Bélair, K. (2006). Unearthing the Customary Law Foundations of “Forced Marriages” During Sierra Leone’s Civil War: The Possible Impact of International Criminal Law on Customary Marriage and Women’s Rights in Post-Conflict Sierra Leone. Columbia Journal of Gender and Law, 15(3). https://doi.org/10.7916/cjgl.v15i3.2526

Abstract

During the civil war that ravaged Sierra Leone from 1990 to 2001, thousands of women and girls were raped, abducted, and taken to Revolutionary United Front (RUF), West Side Boys, or Armed Forces Revolutionary Council (AFRC) rebel camps. They were assigned to a man and, from that day forward, had to submit to him sexually and perform countless domestic tasks for him. This relationship between the rebels and their captives was commonly known as “forced marriage,” with the captive women testifying that they were assigned to a “husband” or “rebel husband,” and the rebel men referring to their captives as “wives” or “bush wives.” The type of marriage that was thought to have disappeared with the conclusion of inter-tribal wars and the abolition of slavery appeared to have returned to Sierra Leone from its past, invigorated and with new force.

In their articles about the conflict, reporters used the terms “wife,” “husband,” and “marriage” in quotation marks. Quotation marks were also consistently used for those terms by investigators who reported on the “forced marriage” phenomenon occurring in different armed conflicts, clearly indicating their uneasiness, if not disbelief, in the appropriate use of familial labels to describe these relationships. In fact, these reporters stated on numerous occasions that the use of such matrimonial terminology to refer to the type of situation suffered by Sierra Leonean women was inappropriate: “[d]escribing this experience as a ‘forced’ marriage is a complete misrepresentation and distortion of a [girl’s] experience”; “[t]he arrangement was sometimes referred to as ‘forced marriages’ and the women held as ‘wives,’ but these terms obfuscate the total lack of consent by the women and the coercive conditions under which they were held.”
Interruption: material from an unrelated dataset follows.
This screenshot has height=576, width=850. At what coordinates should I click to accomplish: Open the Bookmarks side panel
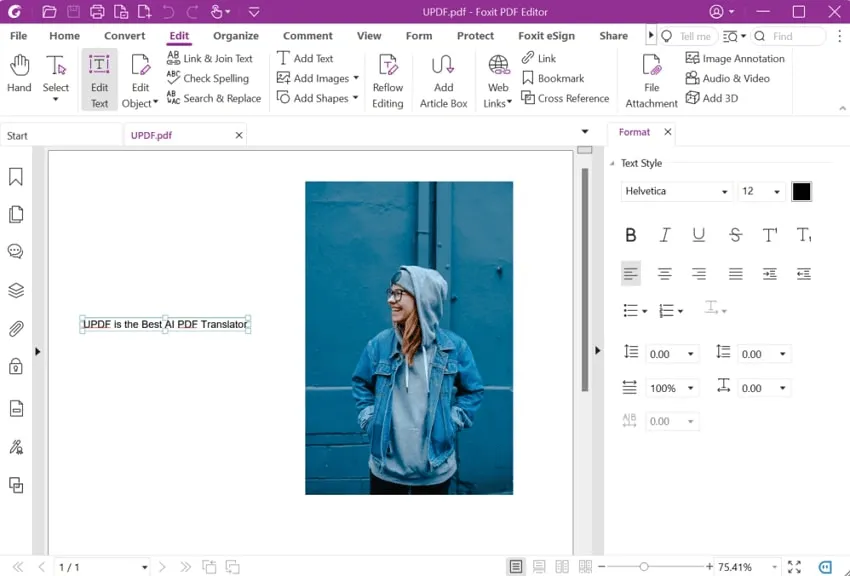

This Article will explore the use (and misuse) of the word “marriage” to describe the relationship between rebels and their captured “wives,” as well as its potential impact on the customary law of marriage. Part I sets forth the argument that the term “marriage” is a criminal misnomer that masked what, under international criminal law, was clearly a situation of sexual slavery. Part II examines the customary law of marriage in Sierra Leone to help explain why the word “marriage” may have been considered an appropriate label to describe the rebel-captive relationship. It uncovers the similarities between “forced marriages” and marriages under customary law, most significantly the possibility that sexual slavery may occur within customary law marriages.